One number is the full answer: how many lines in the records contain the word "will"?

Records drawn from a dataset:

--*--

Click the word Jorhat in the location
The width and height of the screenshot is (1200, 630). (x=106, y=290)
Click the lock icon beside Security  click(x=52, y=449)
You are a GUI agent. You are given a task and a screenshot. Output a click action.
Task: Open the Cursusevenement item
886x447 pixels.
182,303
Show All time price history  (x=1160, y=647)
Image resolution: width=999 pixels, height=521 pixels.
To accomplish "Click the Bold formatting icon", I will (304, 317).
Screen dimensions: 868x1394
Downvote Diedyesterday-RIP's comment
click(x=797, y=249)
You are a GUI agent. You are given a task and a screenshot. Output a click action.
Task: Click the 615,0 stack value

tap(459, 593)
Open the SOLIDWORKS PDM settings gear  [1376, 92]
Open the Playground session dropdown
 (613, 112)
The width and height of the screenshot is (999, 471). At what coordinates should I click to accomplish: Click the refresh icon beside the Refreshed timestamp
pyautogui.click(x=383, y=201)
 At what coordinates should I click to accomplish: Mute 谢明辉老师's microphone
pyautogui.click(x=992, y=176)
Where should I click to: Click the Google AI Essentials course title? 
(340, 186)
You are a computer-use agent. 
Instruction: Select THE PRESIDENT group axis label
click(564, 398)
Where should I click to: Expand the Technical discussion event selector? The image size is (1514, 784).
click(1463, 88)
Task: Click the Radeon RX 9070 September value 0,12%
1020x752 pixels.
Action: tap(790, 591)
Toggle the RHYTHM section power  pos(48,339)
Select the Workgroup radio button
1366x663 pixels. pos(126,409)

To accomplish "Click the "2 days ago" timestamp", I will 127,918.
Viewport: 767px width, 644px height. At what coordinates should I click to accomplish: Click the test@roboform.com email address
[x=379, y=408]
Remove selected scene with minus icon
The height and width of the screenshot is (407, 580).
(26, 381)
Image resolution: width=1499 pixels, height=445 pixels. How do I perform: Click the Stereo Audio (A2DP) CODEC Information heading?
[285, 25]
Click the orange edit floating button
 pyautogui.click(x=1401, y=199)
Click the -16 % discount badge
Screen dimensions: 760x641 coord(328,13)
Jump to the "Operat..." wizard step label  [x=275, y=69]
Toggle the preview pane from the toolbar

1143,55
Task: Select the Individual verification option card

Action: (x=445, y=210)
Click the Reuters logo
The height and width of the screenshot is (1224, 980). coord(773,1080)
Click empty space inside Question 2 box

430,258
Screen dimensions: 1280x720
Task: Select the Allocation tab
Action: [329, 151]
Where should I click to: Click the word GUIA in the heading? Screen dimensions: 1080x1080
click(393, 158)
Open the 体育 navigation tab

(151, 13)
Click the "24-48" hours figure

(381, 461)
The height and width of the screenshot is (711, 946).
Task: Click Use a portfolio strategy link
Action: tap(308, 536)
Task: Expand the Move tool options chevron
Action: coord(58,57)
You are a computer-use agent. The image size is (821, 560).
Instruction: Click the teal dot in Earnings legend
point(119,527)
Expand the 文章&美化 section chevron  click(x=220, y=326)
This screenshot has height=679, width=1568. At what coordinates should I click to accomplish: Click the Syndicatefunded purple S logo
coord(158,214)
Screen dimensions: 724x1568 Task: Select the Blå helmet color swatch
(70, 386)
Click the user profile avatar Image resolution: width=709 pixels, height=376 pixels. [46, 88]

--*--

### Answer for the task
2